Nas grilhetas do relógio somos prisioneiros de uma sociedade acelerada. Tudo tem um tempo marcado e no fim, não temos tempo para nada. Nem para pensar. Alguns, por falta de hábito até já perderam essa faculdade. Assim, deixam que os outros pensem e façam um resumo, depois é só dizer… – pois, pois, é mesmo o que eu acho!

Gostaria que esta fosse uma caricatura grosseira, mas não é. Uma grande maioria da população portuguesa analfabeta cultural. Não entende o que a rodeia nem a teias em que estão acorrentadas.

É por isso que ganham peso os chamados líderes de opinião – porque preenchem o vazio de muitas cabeças e colocam ideias em muitas pessoas, que na celeridade da vida, nem têm tempo nem ferramentas para analisar os tempos que correm. É por isso que Marcelo Rebelo de Sousa era incómodo. É por isso que muitos outros, nas suas dimensões causam inquietação. É por isso que, sendo a comunicação social a projectar a grande arquitecturas das ideias, seja apetecível o seu controlo.

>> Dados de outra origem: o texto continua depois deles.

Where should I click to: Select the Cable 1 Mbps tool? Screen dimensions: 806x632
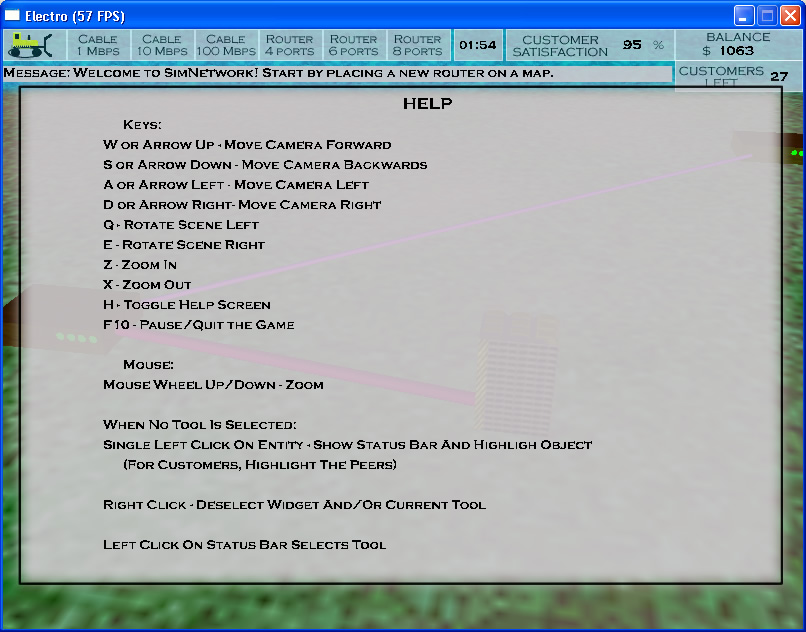97,45

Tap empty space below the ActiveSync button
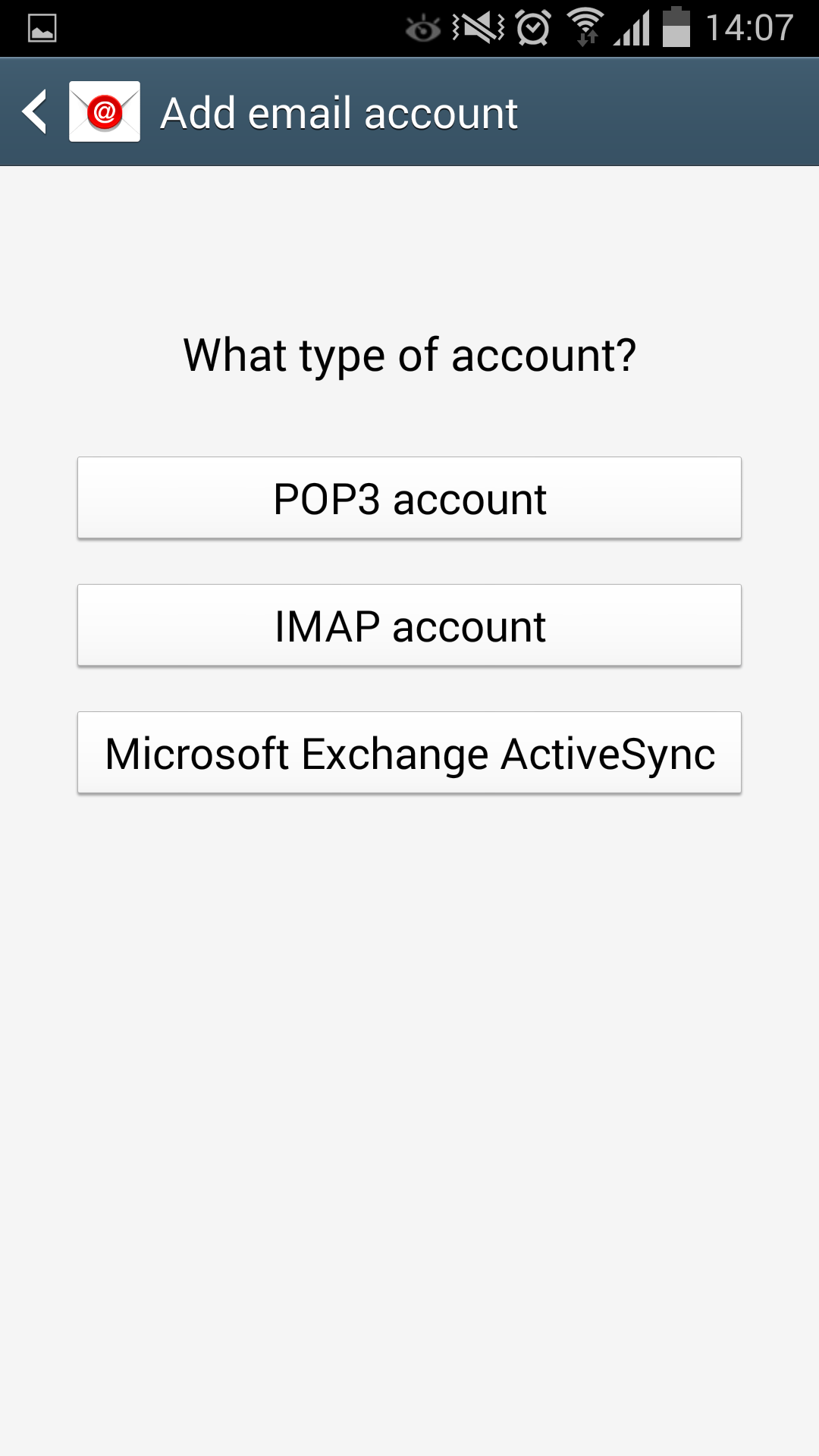pyautogui.click(x=410, y=1062)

Estranhei toda a projecção do “Caso Marcelo”. Parece que toda a gente foi apanhada de surpresa. Parece que ninguém tinha ouvido falar de poderes que controlam os media, ninguém tinha ouvido falar de jornais “encostados” a projectos políticos, ninguém tinha ouvido falar de jornalistas comprados e jornalistas amordaçados, ninguém tinha ouvido falar de nada… Por parte do governo negaram o que puderam negar. E era pouco. E a oposição colocou as suas asinhas de anjo. Falaram como se nunca tivessem feito um telefonema para um jornal!

A verdade é que um órgão de comunicação social é assolado todos os dias com pressões e mais pressões. De todos os lados. De todos os feitios. É por isso que admiro as rádios e os jornais que se mantêm neutros e independentes. Sobretudo os regionais, mais próximos dos poderes e mais frágeis aos arremessos. Da mesma forma que abomino os “encostados” que cheios de vícios hasteiam a bandeira da integridade moral.

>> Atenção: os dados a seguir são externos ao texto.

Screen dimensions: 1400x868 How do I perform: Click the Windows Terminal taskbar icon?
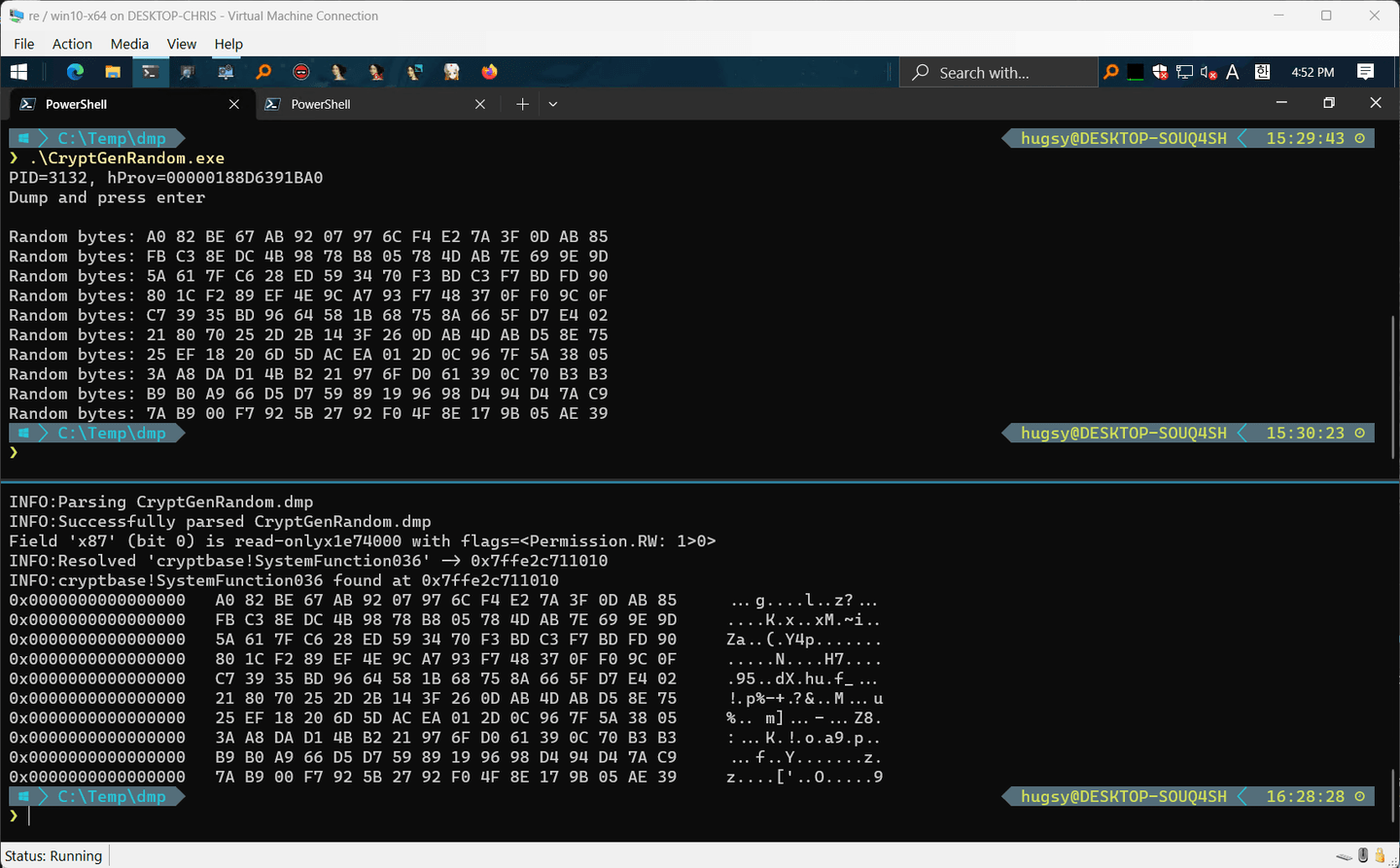tap(150, 72)
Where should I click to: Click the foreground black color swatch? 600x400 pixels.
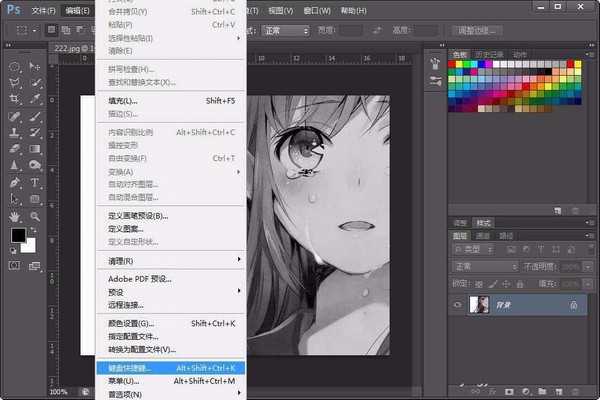[19, 236]
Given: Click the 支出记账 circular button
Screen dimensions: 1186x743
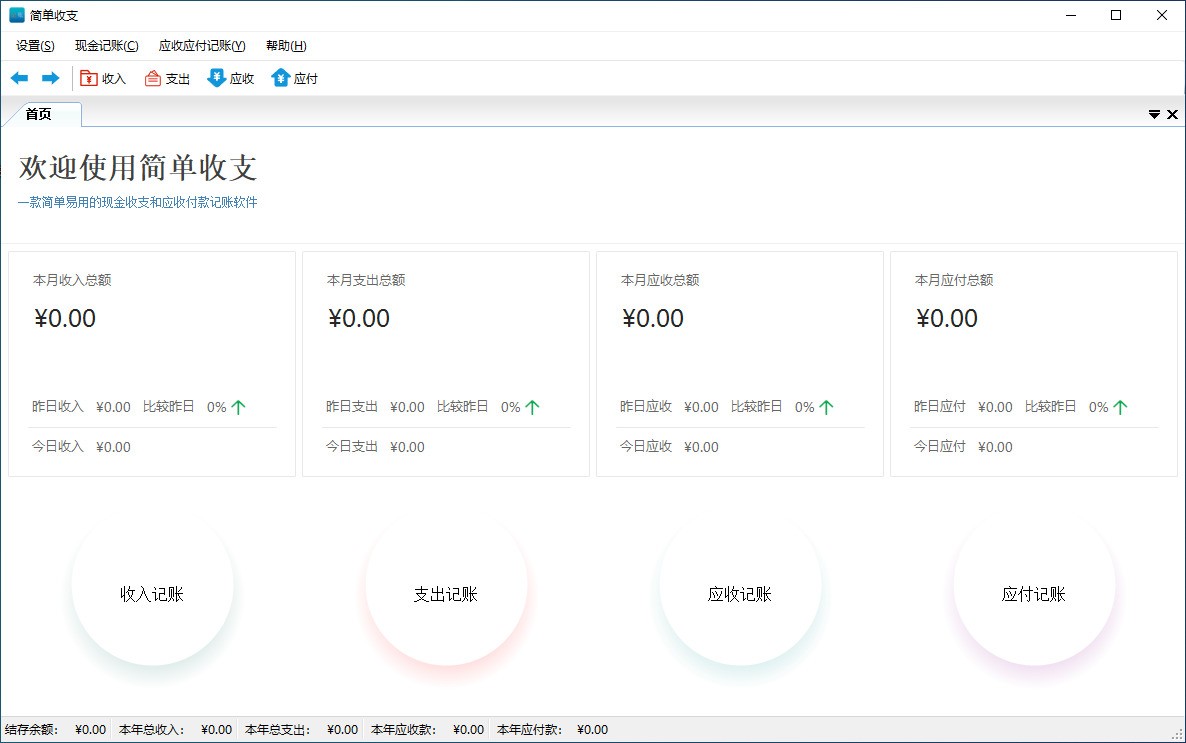Looking at the screenshot, I should coord(446,593).
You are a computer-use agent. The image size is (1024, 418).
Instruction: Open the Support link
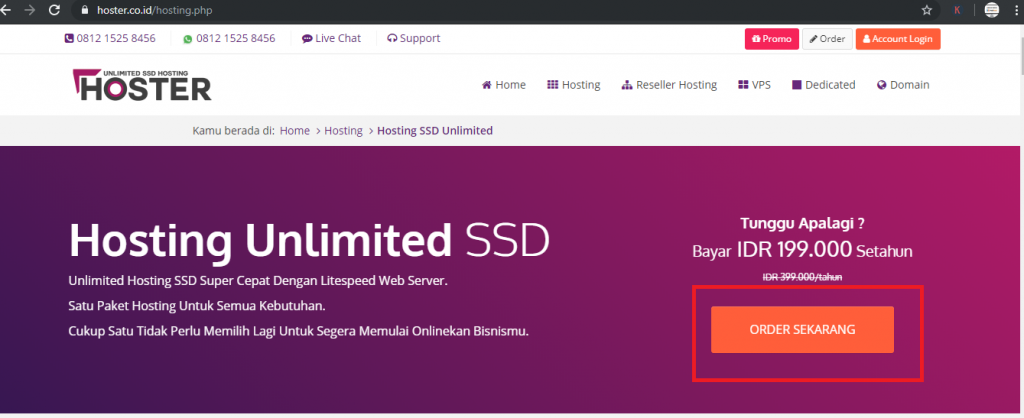pyautogui.click(x=413, y=39)
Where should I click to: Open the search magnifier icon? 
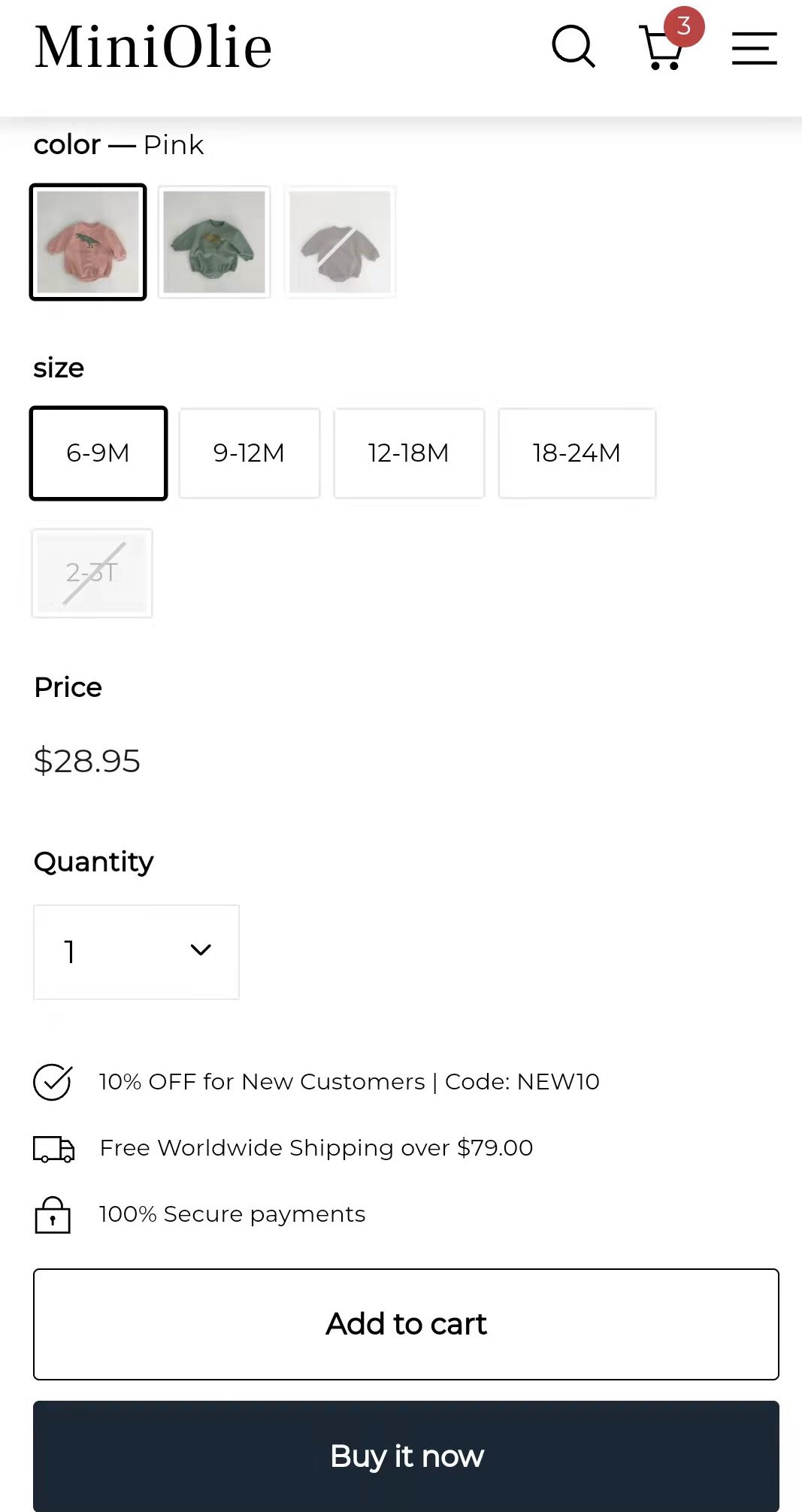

Na edição de 19 de Outubro, o jornal A Capital assumiu editorialmente perante os seus leitores que Bush deveria perder as eleições americanas. E justifica, dizendo que “Um jornal referencial deve saber assumir, em situações-limite, uma posição clara e inequívoca em relação a assuntos que, pela sua importância, podem colocar em causa princípios básicos…”. Não se refugiou na pseudo-independência. Adoptou uma posição clara.

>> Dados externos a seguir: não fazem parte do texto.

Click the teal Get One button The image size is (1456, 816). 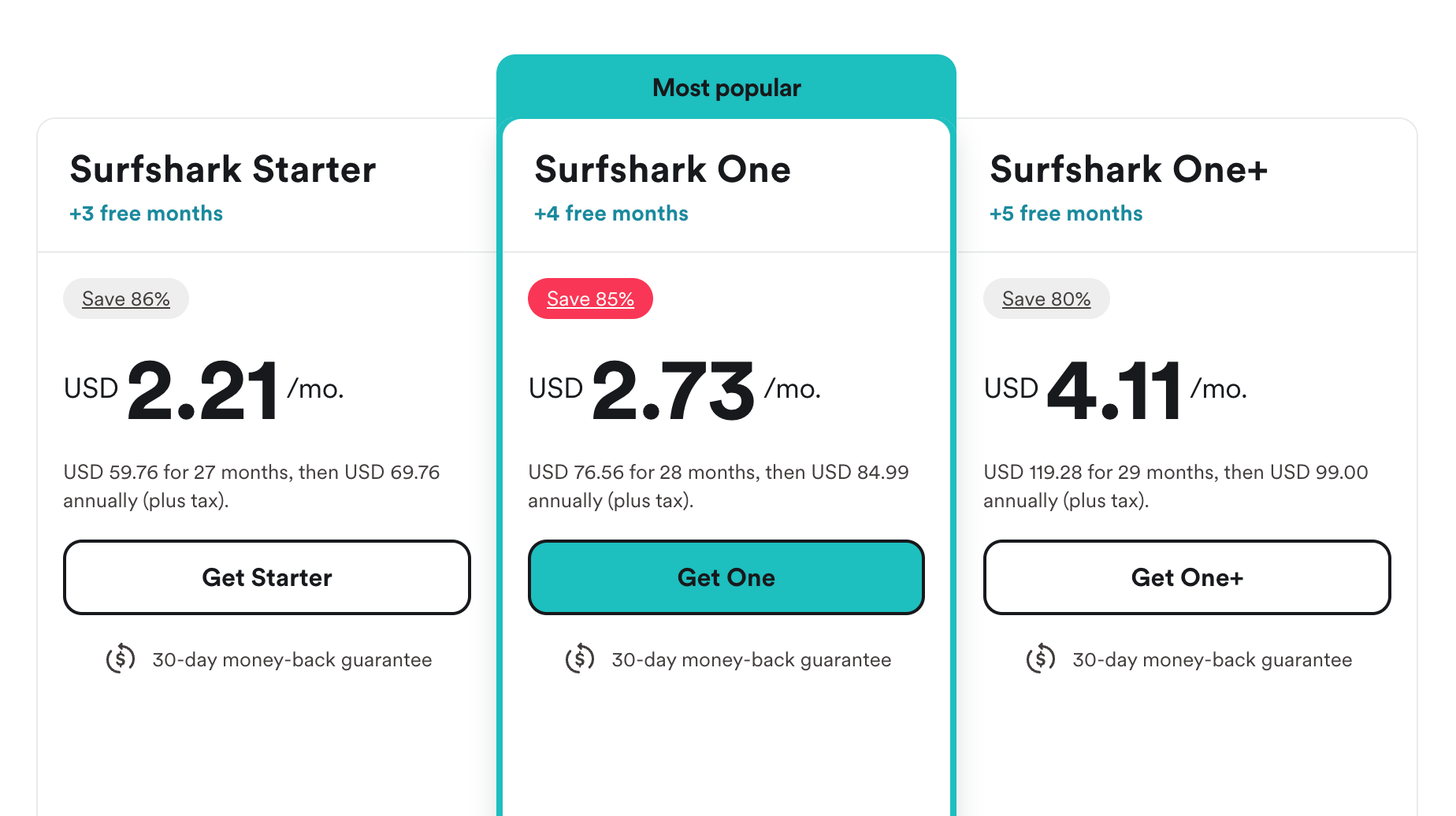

Gostaria que muitos jornais assumissem esta frontalidade. Em vez de brincar às virgens, tornassem público aos seus leitores com quem vão para a cama. No fundo, tornassem transparente qual o código de ideias que advogam, qual o partido que apoiam, qual o autarca que defendem, qual o grupo de interesses que protegem. Podem começar já nas próximas autárquicas… é uma sugestão!

Nota: perguntam-me porque existem tantas pessoas da Covilhã a escrever n’O Interior, que é um jornal da Guarda. Devolvo a pergunta: porque acham que será?